▸ **ROWS**:
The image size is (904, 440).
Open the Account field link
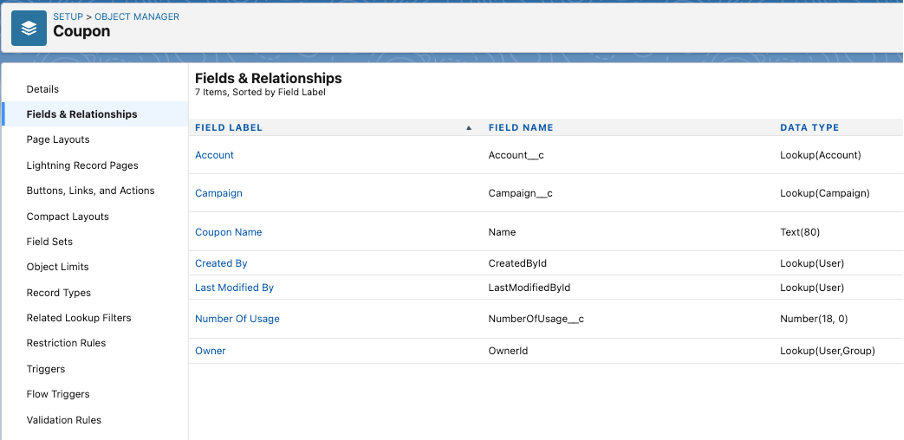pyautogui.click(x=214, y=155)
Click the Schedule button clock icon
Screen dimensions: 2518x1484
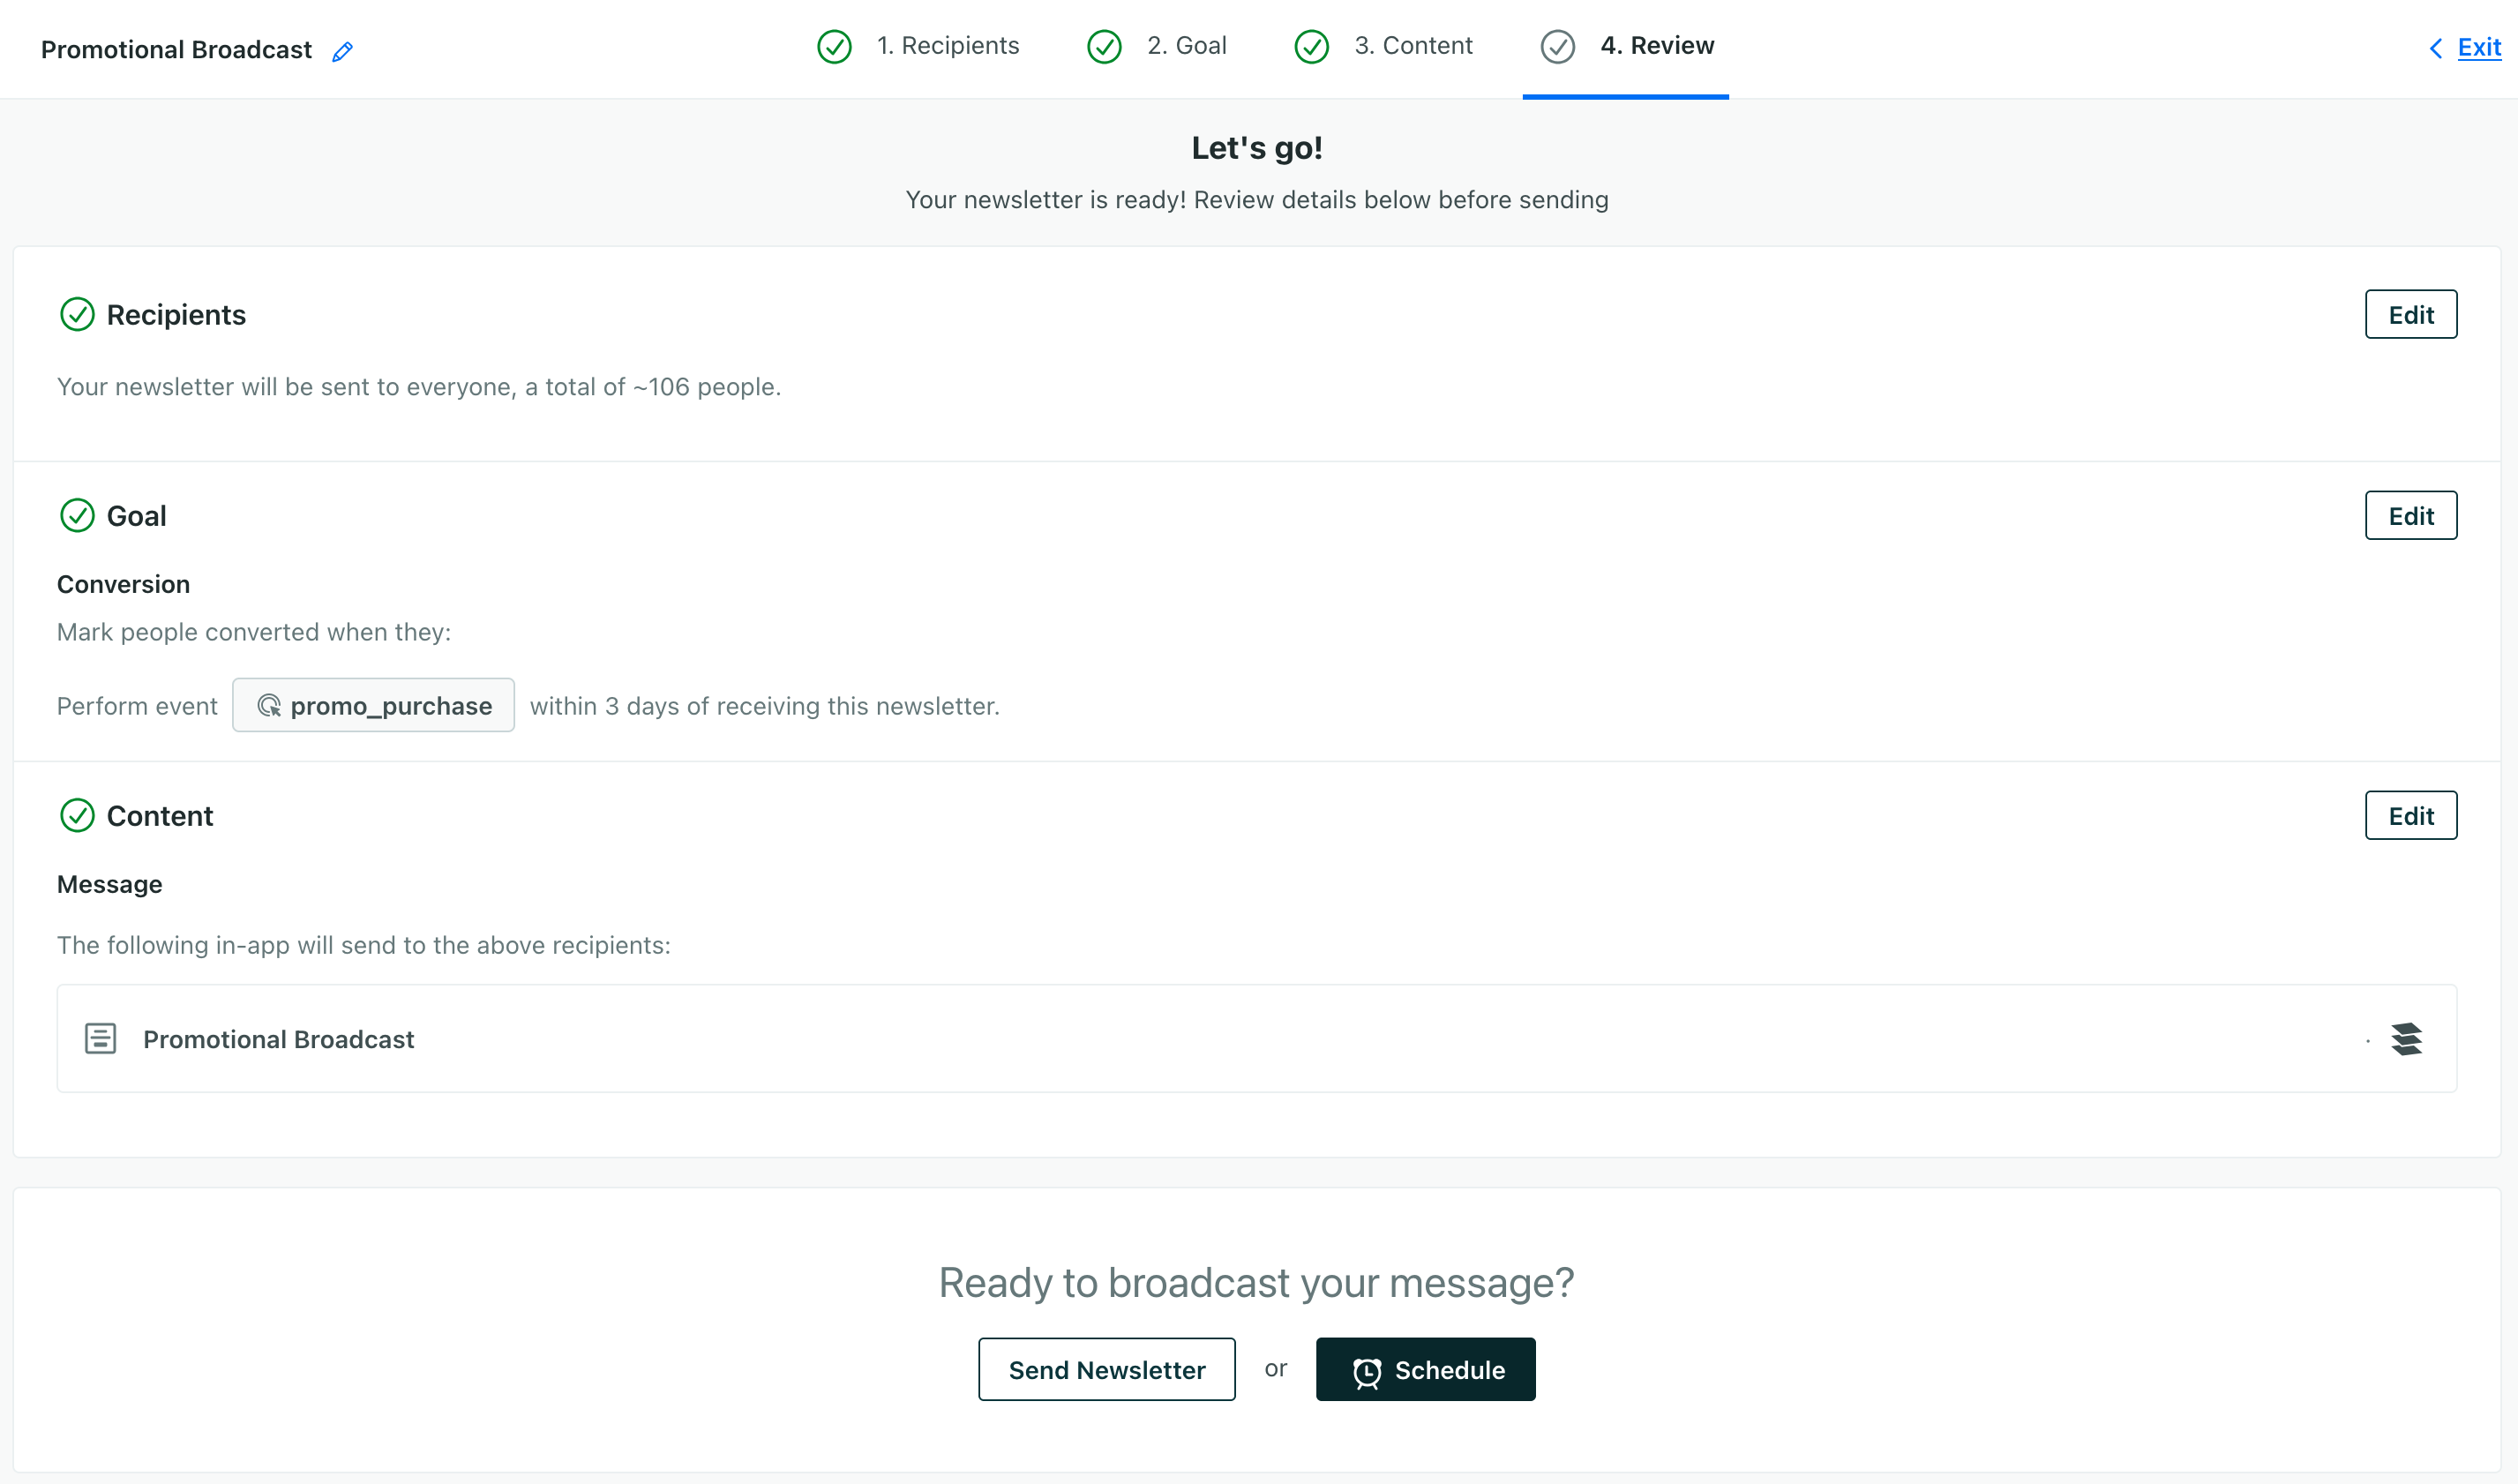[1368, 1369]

▸ **WHAT NEEDS TO BE DONE**: Copy out all of the material above word for word, omitting the pictures.

▸ **SOLUTION TO THIS TASK**:
The image size is (904, 440).
Open the Account field link
pyautogui.click(x=214, y=155)
Click the Schedule button clock icon
Screen dimensions: 2518x1484
[1368, 1369]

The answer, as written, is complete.